Supplied records:
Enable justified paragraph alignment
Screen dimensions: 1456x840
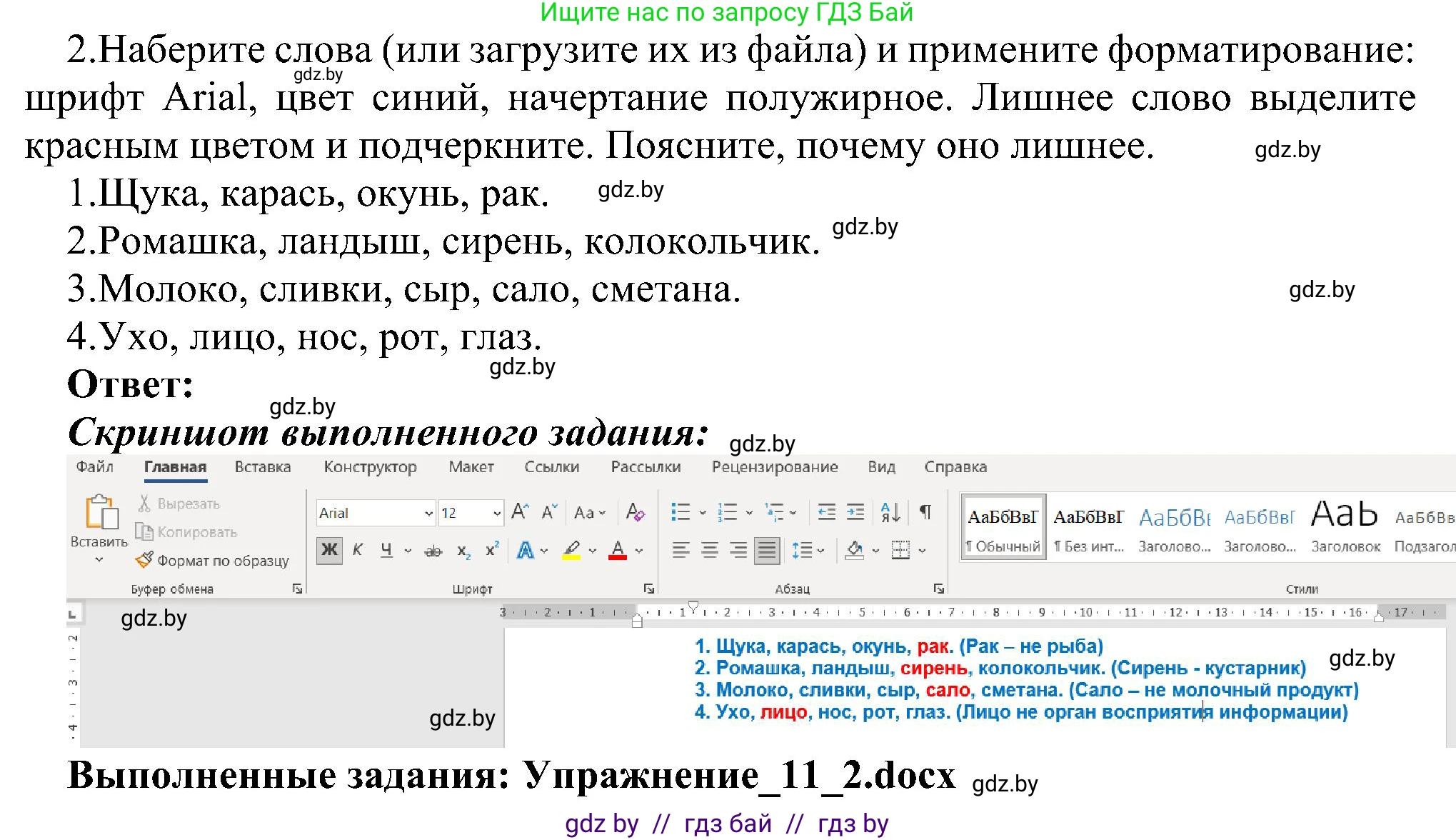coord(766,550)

--

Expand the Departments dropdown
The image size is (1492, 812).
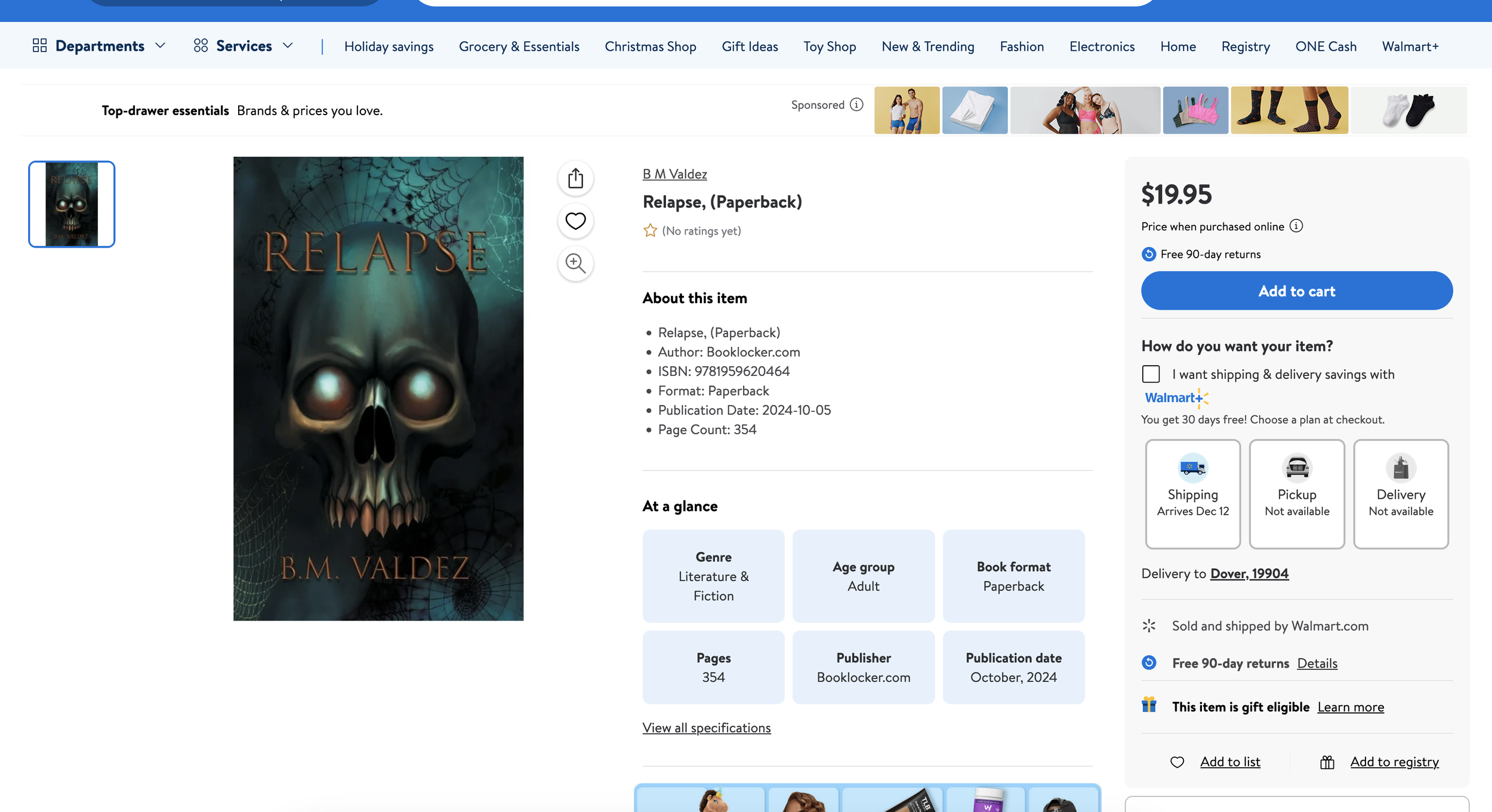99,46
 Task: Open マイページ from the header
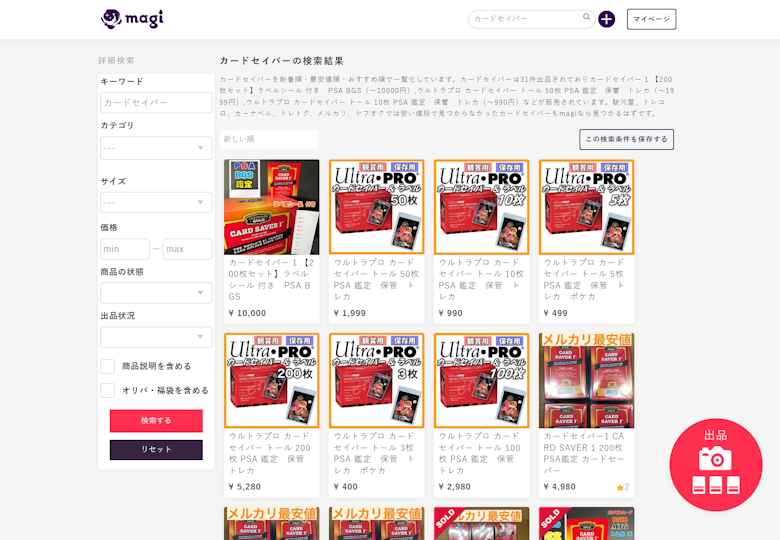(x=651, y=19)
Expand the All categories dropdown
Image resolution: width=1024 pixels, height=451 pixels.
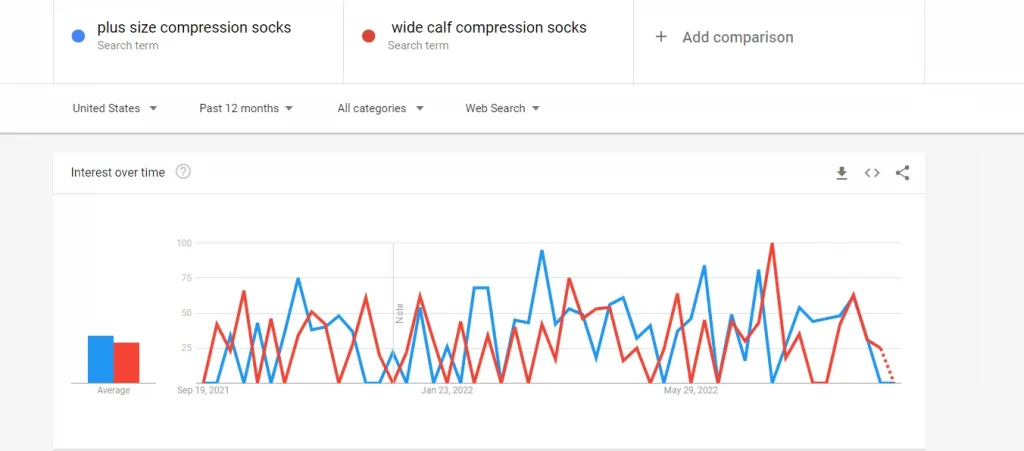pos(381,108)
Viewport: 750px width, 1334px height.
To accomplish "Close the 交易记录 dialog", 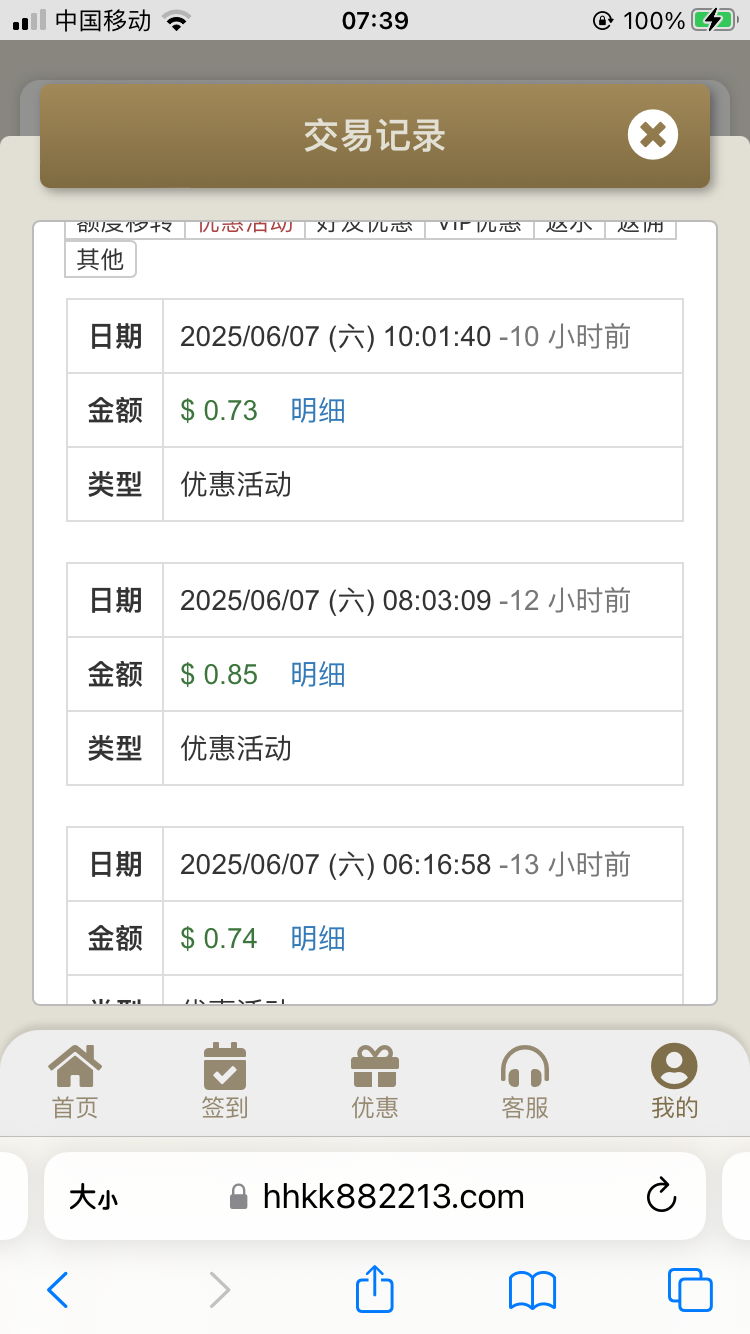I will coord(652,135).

* * *

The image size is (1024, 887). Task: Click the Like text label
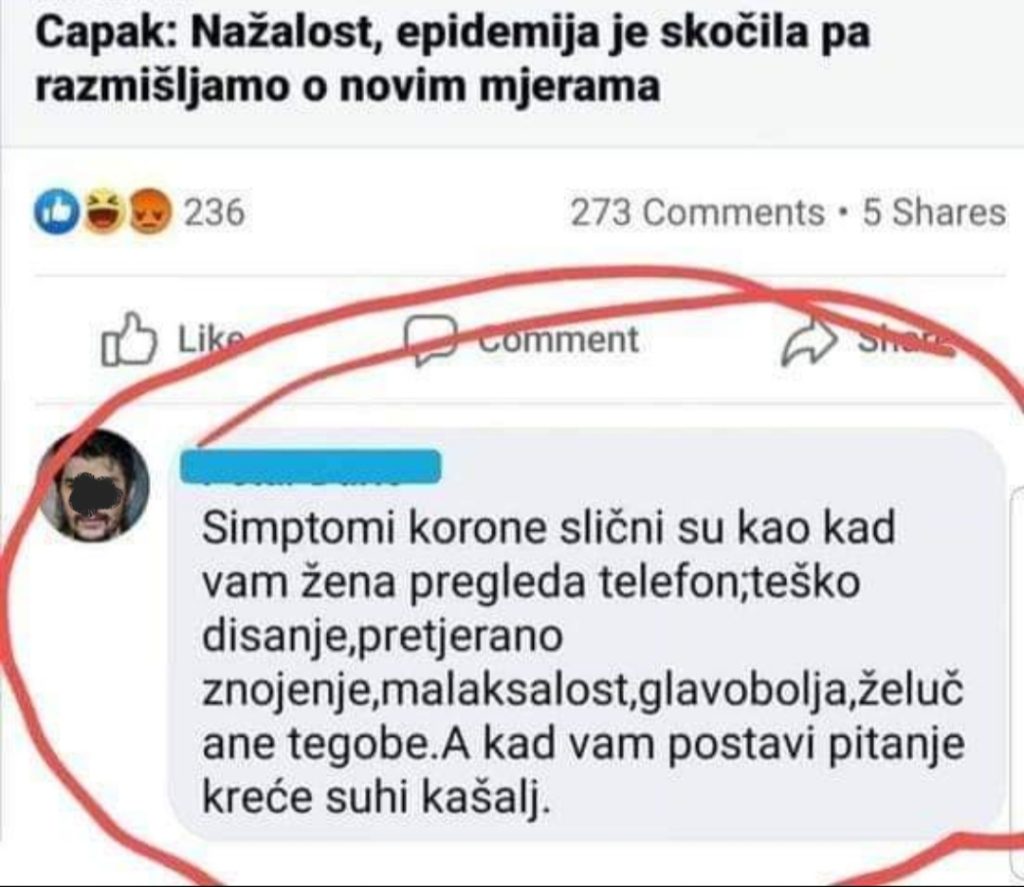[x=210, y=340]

What to work on: Which lines of the entries above contain the string "dropdown" in that exact capitalization? Find each one and copy it out in full.

Reply:
Expand the Departments dropdown
Expand the All categories dropdown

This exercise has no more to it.